Objective:
Echo the records from the line with "Expand the Purchase menu" up to and including the line with "will pyautogui.click(x=62, y=628).", keeping every line unchanged.
* START *
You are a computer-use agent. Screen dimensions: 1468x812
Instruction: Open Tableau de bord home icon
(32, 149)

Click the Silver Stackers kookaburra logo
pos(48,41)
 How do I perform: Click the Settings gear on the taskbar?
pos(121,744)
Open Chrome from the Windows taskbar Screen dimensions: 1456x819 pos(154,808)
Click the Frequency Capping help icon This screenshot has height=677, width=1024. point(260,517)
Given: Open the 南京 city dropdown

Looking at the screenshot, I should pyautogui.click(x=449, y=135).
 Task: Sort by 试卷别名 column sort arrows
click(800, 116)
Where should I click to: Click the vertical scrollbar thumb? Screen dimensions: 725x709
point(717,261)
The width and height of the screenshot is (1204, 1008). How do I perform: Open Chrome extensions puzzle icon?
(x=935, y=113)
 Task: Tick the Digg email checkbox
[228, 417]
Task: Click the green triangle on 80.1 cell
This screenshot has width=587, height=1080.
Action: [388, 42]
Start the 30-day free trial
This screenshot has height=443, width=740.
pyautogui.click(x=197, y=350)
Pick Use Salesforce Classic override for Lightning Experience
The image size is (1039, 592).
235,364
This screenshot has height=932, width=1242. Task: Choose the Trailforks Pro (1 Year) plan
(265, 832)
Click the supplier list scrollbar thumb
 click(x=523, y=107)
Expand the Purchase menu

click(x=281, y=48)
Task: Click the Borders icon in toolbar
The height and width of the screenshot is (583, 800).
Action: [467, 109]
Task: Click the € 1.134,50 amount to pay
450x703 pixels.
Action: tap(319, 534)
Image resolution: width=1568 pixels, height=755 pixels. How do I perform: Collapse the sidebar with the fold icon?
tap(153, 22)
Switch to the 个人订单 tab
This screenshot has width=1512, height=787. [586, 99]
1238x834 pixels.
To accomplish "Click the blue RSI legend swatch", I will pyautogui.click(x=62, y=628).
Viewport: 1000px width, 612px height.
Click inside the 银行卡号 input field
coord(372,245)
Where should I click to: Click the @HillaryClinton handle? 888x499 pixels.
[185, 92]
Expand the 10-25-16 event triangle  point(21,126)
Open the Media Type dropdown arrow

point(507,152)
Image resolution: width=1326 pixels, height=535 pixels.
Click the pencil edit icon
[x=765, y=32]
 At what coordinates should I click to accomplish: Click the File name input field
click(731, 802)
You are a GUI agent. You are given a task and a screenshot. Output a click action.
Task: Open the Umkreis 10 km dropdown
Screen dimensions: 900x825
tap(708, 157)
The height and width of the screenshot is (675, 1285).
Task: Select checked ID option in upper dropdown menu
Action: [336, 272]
* END *
Output of the task:
Expand the Purchase menu

click(x=281, y=48)
Task: Click the Borders icon in toolbar
The height and width of the screenshot is (583, 800).
Action: [467, 109]
Task: Click the € 1.134,50 amount to pay
450x703 pixels.
Action: tap(319, 534)
Image resolution: width=1568 pixels, height=755 pixels. How do I perform: Collapse the sidebar with the fold icon?
tap(153, 22)
Switch to the 个人订单 tab
This screenshot has width=1512, height=787. [586, 99]
1238x834 pixels.
To accomplish "Click the blue RSI legend swatch", I will pyautogui.click(x=62, y=628).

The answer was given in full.